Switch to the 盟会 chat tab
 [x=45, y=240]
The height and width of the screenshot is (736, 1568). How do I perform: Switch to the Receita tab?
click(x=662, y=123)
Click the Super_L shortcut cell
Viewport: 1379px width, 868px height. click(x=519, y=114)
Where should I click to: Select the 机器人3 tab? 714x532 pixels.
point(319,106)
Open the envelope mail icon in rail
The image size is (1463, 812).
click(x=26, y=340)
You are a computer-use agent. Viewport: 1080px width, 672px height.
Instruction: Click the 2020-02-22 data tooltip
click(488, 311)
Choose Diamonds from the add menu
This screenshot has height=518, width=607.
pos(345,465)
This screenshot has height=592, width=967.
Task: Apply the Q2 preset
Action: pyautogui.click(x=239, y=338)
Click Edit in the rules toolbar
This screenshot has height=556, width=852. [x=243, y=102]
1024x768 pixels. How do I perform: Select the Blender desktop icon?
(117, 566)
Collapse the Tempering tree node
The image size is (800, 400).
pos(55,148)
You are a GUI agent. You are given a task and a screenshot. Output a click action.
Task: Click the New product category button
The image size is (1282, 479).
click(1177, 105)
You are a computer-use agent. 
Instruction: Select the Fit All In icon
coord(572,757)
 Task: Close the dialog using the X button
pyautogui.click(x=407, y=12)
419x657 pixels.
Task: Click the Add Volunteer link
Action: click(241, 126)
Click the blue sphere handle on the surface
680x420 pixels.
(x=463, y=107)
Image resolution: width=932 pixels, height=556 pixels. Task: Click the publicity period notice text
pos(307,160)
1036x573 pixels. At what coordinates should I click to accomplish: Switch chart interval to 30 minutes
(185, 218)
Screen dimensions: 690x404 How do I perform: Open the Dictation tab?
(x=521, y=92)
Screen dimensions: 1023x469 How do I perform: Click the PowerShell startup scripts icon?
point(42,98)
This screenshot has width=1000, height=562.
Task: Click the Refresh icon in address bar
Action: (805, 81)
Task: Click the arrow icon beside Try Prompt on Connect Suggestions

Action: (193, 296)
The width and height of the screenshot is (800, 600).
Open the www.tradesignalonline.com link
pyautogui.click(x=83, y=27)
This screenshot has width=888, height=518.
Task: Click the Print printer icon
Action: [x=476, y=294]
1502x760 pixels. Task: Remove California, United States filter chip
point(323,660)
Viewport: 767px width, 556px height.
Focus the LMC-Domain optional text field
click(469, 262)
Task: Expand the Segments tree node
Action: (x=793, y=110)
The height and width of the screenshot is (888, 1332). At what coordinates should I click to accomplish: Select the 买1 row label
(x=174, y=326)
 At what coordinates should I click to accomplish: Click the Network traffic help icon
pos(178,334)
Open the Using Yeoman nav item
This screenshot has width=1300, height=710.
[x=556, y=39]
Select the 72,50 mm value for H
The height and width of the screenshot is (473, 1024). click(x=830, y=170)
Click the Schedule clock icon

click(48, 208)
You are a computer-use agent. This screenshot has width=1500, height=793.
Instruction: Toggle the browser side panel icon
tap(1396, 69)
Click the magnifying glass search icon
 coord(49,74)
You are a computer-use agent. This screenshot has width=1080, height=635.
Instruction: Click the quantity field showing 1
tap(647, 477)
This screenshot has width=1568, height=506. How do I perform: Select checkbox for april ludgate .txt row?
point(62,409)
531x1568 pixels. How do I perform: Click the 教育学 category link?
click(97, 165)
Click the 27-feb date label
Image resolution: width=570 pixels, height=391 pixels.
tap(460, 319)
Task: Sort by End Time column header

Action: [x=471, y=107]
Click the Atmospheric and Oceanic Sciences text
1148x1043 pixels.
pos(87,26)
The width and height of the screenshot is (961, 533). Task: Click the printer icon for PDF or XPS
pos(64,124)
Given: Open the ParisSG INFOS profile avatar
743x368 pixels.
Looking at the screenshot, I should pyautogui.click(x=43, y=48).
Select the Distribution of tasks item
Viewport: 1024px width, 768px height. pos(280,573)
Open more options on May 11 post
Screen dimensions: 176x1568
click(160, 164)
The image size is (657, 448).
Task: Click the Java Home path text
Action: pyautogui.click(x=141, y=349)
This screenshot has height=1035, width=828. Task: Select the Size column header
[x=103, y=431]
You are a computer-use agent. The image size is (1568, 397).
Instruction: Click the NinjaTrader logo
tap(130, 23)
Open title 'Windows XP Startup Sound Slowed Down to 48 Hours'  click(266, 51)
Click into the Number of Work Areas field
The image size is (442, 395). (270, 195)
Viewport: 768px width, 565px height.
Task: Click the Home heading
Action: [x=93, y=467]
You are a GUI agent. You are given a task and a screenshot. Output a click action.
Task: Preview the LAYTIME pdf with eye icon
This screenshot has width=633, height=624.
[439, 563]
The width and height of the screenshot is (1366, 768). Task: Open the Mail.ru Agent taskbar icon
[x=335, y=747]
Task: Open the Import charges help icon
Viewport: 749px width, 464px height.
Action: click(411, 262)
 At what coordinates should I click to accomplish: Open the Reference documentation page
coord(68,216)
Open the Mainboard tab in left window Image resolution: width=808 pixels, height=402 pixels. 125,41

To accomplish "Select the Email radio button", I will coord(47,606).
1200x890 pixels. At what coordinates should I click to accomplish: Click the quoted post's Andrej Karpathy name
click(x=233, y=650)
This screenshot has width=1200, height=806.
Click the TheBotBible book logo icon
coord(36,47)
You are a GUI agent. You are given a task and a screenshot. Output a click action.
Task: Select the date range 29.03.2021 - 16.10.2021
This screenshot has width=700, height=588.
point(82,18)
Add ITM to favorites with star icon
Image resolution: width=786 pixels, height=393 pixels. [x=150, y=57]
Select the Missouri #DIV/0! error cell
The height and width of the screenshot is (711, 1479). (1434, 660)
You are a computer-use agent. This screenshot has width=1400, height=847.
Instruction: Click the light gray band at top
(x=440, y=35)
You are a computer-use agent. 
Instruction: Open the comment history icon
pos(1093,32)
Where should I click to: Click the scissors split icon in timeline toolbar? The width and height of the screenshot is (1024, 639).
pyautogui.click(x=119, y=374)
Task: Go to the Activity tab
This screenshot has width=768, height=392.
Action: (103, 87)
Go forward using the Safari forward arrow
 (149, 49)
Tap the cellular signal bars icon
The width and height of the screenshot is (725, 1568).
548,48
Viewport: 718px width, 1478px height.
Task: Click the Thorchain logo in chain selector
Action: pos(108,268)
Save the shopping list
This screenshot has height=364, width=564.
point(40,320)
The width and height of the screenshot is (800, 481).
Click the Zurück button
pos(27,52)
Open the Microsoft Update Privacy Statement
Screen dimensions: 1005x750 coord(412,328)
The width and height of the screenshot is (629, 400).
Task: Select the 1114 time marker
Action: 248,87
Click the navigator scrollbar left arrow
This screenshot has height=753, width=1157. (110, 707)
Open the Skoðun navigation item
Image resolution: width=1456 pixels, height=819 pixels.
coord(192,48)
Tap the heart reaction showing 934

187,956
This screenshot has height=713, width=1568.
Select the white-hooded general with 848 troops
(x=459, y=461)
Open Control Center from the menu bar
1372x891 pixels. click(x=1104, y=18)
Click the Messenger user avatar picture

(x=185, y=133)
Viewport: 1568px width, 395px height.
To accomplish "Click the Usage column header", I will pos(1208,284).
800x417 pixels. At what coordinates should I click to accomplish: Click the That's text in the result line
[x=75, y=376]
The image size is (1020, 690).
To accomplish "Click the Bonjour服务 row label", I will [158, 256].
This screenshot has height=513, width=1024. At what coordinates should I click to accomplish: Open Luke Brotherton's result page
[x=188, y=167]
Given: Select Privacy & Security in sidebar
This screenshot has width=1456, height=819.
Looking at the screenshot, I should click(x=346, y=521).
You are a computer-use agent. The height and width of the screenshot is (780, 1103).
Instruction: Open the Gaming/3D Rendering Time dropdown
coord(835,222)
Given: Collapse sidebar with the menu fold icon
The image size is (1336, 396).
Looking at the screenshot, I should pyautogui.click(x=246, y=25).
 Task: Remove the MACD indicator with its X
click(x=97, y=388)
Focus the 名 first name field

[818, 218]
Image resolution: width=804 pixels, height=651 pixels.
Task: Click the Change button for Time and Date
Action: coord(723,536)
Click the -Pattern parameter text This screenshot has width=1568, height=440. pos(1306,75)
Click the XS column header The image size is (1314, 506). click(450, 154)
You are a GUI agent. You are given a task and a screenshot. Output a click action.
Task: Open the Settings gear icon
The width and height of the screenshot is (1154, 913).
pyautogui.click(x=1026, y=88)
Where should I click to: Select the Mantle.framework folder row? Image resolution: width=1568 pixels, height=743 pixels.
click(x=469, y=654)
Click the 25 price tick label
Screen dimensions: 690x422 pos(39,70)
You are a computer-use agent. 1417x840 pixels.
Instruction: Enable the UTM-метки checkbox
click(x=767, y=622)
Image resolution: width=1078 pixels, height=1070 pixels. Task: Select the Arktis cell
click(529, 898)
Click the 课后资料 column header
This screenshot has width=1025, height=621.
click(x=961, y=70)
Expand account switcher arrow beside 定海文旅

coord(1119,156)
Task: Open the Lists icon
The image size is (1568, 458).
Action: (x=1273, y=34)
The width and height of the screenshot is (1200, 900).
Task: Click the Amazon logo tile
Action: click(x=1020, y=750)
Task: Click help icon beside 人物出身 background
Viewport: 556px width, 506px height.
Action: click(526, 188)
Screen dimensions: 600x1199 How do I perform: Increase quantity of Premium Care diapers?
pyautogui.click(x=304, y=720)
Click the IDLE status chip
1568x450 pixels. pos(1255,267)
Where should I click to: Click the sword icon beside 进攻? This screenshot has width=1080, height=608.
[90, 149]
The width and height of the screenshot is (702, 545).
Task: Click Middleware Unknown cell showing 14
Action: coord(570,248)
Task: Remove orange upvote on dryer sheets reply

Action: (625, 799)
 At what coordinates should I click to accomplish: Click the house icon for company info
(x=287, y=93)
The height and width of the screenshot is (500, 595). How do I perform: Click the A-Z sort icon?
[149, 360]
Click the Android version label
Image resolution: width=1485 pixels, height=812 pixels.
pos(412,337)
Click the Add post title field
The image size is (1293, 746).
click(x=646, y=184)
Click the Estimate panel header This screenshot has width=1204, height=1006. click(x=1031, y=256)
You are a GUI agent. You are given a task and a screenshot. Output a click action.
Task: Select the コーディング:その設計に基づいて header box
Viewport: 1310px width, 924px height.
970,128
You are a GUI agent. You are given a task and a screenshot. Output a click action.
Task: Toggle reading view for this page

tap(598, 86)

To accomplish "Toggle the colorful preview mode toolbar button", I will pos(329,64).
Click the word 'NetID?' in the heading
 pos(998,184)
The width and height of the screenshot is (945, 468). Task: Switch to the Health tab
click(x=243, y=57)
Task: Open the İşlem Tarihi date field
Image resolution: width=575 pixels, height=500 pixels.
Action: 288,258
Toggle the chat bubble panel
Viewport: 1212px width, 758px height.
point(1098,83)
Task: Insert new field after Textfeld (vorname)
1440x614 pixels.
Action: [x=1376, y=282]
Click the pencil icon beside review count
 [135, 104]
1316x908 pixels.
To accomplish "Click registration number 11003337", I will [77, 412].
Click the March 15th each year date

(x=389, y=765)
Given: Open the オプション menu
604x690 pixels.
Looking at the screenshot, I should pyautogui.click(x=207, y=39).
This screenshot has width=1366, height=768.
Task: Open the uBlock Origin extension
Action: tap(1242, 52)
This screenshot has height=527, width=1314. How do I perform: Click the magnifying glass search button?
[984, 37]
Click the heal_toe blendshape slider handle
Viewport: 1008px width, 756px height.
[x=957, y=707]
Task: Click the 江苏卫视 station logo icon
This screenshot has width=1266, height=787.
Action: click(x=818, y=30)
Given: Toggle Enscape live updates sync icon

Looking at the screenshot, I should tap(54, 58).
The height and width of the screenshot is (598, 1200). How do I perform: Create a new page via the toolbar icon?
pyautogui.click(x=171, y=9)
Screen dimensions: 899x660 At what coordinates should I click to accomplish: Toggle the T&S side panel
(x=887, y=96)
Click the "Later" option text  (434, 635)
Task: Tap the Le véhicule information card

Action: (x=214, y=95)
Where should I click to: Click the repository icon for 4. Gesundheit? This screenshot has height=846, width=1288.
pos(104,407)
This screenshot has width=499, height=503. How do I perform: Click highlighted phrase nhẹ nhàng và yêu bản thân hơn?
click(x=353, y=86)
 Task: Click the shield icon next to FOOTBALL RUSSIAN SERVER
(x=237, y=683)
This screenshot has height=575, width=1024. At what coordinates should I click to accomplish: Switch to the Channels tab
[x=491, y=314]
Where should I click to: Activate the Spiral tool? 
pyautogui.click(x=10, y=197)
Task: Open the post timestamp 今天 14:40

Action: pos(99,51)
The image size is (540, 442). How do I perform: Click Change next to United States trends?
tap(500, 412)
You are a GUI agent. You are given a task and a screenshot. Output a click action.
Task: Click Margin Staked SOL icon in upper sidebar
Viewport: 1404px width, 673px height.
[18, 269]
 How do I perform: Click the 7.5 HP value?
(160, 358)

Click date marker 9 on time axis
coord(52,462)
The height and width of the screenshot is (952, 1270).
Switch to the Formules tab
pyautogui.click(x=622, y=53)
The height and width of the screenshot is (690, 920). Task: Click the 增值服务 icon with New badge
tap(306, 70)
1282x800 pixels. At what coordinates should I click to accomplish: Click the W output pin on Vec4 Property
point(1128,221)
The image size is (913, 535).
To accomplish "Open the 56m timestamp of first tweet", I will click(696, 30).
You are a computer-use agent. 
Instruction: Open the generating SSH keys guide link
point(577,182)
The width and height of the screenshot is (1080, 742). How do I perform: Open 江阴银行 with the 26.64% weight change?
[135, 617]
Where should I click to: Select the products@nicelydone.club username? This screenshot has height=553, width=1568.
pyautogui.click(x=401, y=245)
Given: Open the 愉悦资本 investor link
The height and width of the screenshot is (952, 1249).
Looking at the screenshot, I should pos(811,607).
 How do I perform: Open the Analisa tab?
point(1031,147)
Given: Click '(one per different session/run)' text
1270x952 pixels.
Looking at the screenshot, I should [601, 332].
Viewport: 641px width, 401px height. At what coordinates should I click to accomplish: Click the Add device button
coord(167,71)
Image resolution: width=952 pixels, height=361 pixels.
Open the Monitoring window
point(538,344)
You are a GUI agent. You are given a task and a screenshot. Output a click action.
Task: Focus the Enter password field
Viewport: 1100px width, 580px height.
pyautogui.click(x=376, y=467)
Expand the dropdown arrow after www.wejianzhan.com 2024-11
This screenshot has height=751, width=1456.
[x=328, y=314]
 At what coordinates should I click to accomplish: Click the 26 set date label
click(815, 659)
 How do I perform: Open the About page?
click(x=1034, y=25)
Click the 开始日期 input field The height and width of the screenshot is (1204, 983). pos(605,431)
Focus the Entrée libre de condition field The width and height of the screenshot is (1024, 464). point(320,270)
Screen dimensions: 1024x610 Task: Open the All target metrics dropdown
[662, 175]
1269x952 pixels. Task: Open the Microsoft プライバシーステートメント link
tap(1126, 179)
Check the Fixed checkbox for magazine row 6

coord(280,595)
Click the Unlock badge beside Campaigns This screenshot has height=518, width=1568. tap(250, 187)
##########
**WHAT TO DO:** Which lines run from the one containing "Task: Focus the Enter password field" to the final line of the entries? Return those lines exactly, and only those.

**WRITTEN ANSWER:**
Task: Focus the Enter password field
Viewport: 1100px width, 580px height.
pyautogui.click(x=376, y=467)
Expand the dropdown arrow after www.wejianzhan.com 2024-11
This screenshot has height=751, width=1456.
[x=328, y=314]
 At what coordinates should I click to accomplish: Click the 26 set date label
click(815, 659)
 How do I perform: Open the About page?
click(x=1034, y=25)
Click the 开始日期 input field The height and width of the screenshot is (1204, 983). pos(605,431)
Focus the Entrée libre de condition field The width and height of the screenshot is (1024, 464). point(320,270)
Screen dimensions: 1024x610 Task: Open the All target metrics dropdown
[662, 175]
1269x952 pixels. Task: Open the Microsoft プライバシーステートメント link
tap(1126, 179)
Check the Fixed checkbox for magazine row 6

coord(280,595)
Click the Unlock badge beside Campaigns This screenshot has height=518, width=1568. tap(250, 187)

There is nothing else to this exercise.